An order was made committing the minor to [Particulars Withheld] Probation Girl’s School. It however turned out that the institution was no longer admitting children in need of care and protection. On being notified of that fact the trial magistrate reviewed the earlier order and recommended the arrest and prosecution of the applicants suo moto. A parent contributing to a child being in need of care and protection is an offence.  A court has the discretion to direct that a person be charged if there is evidence.  Evidence presented before the court by the Social/Probation/Children’s Officer absolved the applicants from blame.  Failure to visit the child at the police station could be deemed to be neglect if conditions upon which the order was made were explained to the parents and they deliberately failed to comply.

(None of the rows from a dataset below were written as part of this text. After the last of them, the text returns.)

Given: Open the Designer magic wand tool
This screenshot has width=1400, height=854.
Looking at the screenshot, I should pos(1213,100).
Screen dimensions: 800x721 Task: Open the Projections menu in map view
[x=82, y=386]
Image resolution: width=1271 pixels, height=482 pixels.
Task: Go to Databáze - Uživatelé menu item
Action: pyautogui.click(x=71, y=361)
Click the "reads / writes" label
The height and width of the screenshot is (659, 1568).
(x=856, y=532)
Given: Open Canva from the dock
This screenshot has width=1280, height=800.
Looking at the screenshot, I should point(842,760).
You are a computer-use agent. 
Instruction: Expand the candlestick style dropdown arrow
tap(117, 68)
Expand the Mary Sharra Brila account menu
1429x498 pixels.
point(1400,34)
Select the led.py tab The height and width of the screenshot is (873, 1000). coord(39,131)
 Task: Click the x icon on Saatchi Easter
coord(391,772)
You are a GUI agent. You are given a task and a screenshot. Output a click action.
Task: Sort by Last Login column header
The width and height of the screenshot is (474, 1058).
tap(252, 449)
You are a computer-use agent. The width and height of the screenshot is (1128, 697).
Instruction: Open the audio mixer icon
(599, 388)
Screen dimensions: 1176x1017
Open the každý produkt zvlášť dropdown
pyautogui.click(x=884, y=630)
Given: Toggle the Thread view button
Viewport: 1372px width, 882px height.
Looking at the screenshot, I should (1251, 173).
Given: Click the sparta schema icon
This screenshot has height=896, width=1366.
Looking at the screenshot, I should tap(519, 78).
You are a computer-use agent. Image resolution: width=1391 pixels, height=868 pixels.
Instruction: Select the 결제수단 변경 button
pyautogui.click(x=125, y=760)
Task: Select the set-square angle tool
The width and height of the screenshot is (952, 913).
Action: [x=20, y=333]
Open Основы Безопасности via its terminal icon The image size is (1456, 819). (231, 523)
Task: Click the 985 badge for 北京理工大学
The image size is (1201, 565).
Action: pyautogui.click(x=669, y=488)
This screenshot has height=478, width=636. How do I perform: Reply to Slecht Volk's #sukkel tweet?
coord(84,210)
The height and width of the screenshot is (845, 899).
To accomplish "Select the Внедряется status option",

It would therefore be unjust to claim that the applicants be prosecuted for not appearing in court.  The applicants were therefore condemned unheard which is against the rules of natural justice. In the Court of Appeal case of Prime Sart Works Ltd –vs- Kenya Industrial Plastics Ltd(2001) E.A 528 it was observed that:

“…implicit in the concept of fair adjudication lie the cardinal principles namely that no man shall be judge of his own cause and no man shall be condemned unheard, that these principles of natural justice must be observed by the courts save where their application is expressly excluded”.

The order was made without any consideration of what the applicant would explain.  This was indeed prejudicial to them and therefore against the rules of natural justice.

Be as it may, the Notice of Motion is brought pursuant to the provisions of Order 53 of the Civil Procedure Rules which provides for applications for judicial review that emanate from a special jurisdiction. It has been argued and rightly so in my view that these proceedings are fatally defective for non-compliance with the mandatory procedural law.  Judicial Review proceedings are neither civil nor criminal; they are by their nature special.  That jurisdiction is donated to this court by Sections 8 and 9 of the Law Reform Act. The laid out procedure must be followed. In the case of Jotham Mulati Welamandi vs The Electoral Commission of Kenya.  Bungoma H.C. Misc. Appl. No. 81 of 2002(2002) eKLR 486.  Ringera j (as he then was)expressed himself thus;

“Prerogative orders are issued in the name of the crown and applications for such orders must be correctly intituled and however, as we have already demonstrated, judicial review proceedings do not fall in that category.  Accordingly, the orders of Certiorari, Mandamus or Prohibition are issued in the name of the Republic and applications therefore are made in the name of the Republic at the instance of the person affected by the action or omission in issue and the proper format of the substantive motion for Mandamus is:-

“REPUBLIC……………………………APPLICANT

V

THE ELECTORAL COMMISSION OF KENYA……..………..…RESPONDENT

EX PARTE

JOTHAM MULATI WELAMONDI”

In another case of Republic V Chairman, Kajiado Central Land Tribunal & 2 Others Exparte Timaiyo Kirtari (2012) eklr, Makhandia J. (as he was then) held thus:

“This being as special jurisdiction and with a mandatory procedure, failure to comply with the mandatory procedural law is not a technicality that can be cured under either the constitution and or “the double O” principle.  In any event the “the double O” principle would apply to civil proceedings.”

As stated in the aforestated persuasive authority the applicants in this case ought to have been “ex-parte applicants.”  The Applicant should have been the Republic as the orders to be issued would have been in the name of the State/Republic.  This application having fallen short of the required mandatory procedure it must fail.

Accordingly, the application is dismissed with no orders as to costs.

Dated and Delivered at Machakos this 6THday of MAY, 2015.